Osteoprotegerin (OPG) is a secreted glycoprotein and a member of the tumor necrosis factor (TNF) receptor family that inhibits bone resorption by suppressing osteoclastogenesis. Gingival fibroblasts (GF) play a role in periodontal disease progression, and the purpose of this experiment was to evaluate influence of osteotropic factors on the expression of osteoprotegerin mRNA in these cells.

In this experiment, the influence of osteoclastogenic factors, interleukin-1 beta (IL-1β), TNF-α, prostanglandin E2 (PGE₂). parathyroid hormone (PTH) and 1α, 25-dihydroxyvitamin D₃ on the expression of osteoprotegerin mRNA in GF was studied by Northern blot hybridization.

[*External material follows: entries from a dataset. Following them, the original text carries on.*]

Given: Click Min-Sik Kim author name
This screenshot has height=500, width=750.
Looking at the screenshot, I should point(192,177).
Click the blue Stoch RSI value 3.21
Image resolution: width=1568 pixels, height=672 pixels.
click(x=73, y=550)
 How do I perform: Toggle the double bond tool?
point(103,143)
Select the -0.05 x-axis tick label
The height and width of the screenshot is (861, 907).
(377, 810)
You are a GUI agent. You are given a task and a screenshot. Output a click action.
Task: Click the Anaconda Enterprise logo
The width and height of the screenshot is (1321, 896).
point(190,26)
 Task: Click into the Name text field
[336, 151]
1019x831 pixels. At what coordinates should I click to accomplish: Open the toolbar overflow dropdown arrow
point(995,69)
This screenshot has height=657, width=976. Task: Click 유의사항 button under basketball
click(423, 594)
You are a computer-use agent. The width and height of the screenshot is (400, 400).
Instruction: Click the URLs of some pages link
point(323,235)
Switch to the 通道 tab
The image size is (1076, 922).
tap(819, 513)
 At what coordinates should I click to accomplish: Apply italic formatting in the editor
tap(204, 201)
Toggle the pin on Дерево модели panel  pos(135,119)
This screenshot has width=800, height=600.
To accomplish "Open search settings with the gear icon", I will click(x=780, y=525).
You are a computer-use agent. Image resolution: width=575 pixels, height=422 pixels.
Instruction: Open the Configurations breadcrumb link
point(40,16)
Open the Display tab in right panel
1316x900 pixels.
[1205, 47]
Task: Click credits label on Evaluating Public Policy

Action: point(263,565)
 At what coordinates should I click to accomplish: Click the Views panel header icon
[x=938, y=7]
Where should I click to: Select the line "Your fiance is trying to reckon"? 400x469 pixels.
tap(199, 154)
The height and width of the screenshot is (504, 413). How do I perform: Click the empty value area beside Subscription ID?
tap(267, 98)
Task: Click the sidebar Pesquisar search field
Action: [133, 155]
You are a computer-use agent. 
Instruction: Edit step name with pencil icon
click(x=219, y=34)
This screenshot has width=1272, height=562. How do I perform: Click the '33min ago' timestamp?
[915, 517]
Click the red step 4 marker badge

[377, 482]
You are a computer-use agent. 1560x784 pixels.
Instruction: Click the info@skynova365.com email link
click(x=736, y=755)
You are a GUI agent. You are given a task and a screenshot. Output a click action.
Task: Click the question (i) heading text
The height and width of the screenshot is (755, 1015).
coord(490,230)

As expected, PGE₂ tended to inhibit OPG levels and this was most prominent at 24 hours of culture with 10^-7M of PGE₂. TNF-α at 10ng/ml and also at 25ng/ml decreased OPG levels to almost 30% of the control at 24 hours. This contrasts with reports of increased OPG levels from osteoblast/stromal cells and gingival fibroblasts stimulated by TNF-α. Decrease of OPG levels with PGE₂ and TNF-α suggests a pathway whereby these mediators exert their resorptive effects. However, OPG levels were increased almost 3-fold at 24 hours with IL-1β(1 to 15ng/ml) and increased 1.4 fold with 24-hour treatment of 10^-7M PTH.

Increase of OPG levels suggests that these 'osteoclastogenic' factors act in more complex ways and may act to inhibit bone resorption in inflammatory periodontitis. This result supports the role of OPG as a negative feedback mechanism in osteoclastic activity.